→ **Tarea a realizar**
De acuerdo con el texto sobre el “petardo” de Gustavo Petro, ¿por qué no pudo llevarse adelante la propuesta de Reforma agraria de 1.994? Contesta en una o dos oraciones.

→ **Fragmento de página**
* * *
EL “PETARDO” LANZADO POR GUSTAVO PETRO
El
“petardo” lanzado por el Presidente
Gustavo Petro el 15 de marzo, en las horas de la tarde, ante la minga indígena
en Cali, produjo fuertes ondas expansivas a todo el país y le rompió los
tímpanos a más de uno. Al día siguiente, salieron, también en minga, toda la
godarria, las derechas extrema y moderada, y con ellos, todos los patiamarillos
que abundan en todas las agrupaciones políticas, en el Pacto Histórico y hasta
en la Colombia Humana del mismo Petro, a decir “que eso no se puede”, “que no
es el momento” y “que no se necesita una Constituyente”.
Medio
ensordecidos y medio atontados, no se les escapó el sentido de lo que Petro les
estaba anunciado. Salvo algunos pocos juristas que saben que no pueden
violentar su conciencia jurídica y les es obvio que esa es una decisión
autónoma de los pueblos que pueden tomarla en cualquier momento, y que, además,
es un derecho expresamente reconocido en la Constitución Política de 1.991, la
manada simiesca llenó el espacio de gruñidos, muecas, brincos y chillidos,
expresando que no, que “eso no puede ser”.
A
estas alturas esa horda cree que, después de más de 200 años, puede seguir de
largo asustando a los pueblos con los fantasmas de su Legalidad y sus Derechos,
hechos a su medida y para su exclusivo beneficio. Cree que la actual
Constitución Política de 1.991 que, a sus 33 años, no ha resuelto ninguno de
los más graves y recurrentes problemas estructurales de nuestro país, puede, al
igual que la de 1.886, durar más de 100 años, incólume e intocable.
Con
toda seguridad, más temprano que tarde, la Constituyente tendrá que hacerse en
Colombia. Yo he sostenido y sostengo que la actual Constitución Política de
1.991, no sirve para hacer los cambios democráticos que el país necesita. No
permite ni contribuye a facilitar las transformaciones estructurales que ha
reclamado y reclama el pueblo colombiano.
La
Constitución Política de 1.991, no modificó absolutamente en nada el régimen de
la gran propiedad territorial y sí contribuyó a agravarlo aún más. Por eso, la
propuesta de Reforma agraria de 1.994, aunque fuera acompañada de un subsidio
bastante alto a la adquisición de las tierras, no pudo llevarse adelante. La
actual propuesta de Reforma Agraria de Gustavo Petro, no avanza y no avanzará.
* * *
→ **Segmento de datos**
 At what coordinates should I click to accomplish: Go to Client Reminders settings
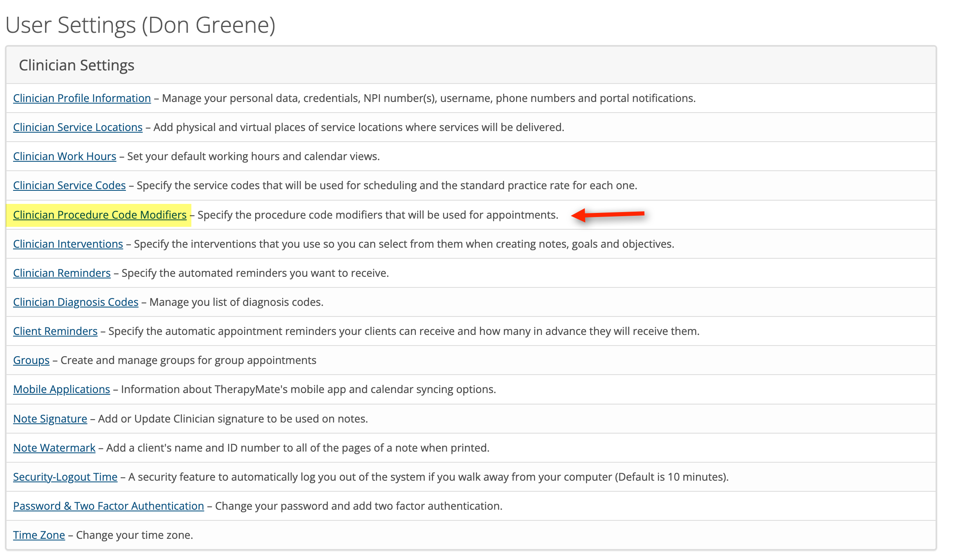tap(55, 331)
* * *
→ **Solución propuesta**
Porque la Constitución Política de 1.991 no modificó en nada el régimen de la gran propiedad territorial y, en cambio, contribuyó a agravarlo aún más. Por eso la propuesta no prosperó, aunque fuera acompañada de un subsidio bastante alto a la adquisición de las tierras.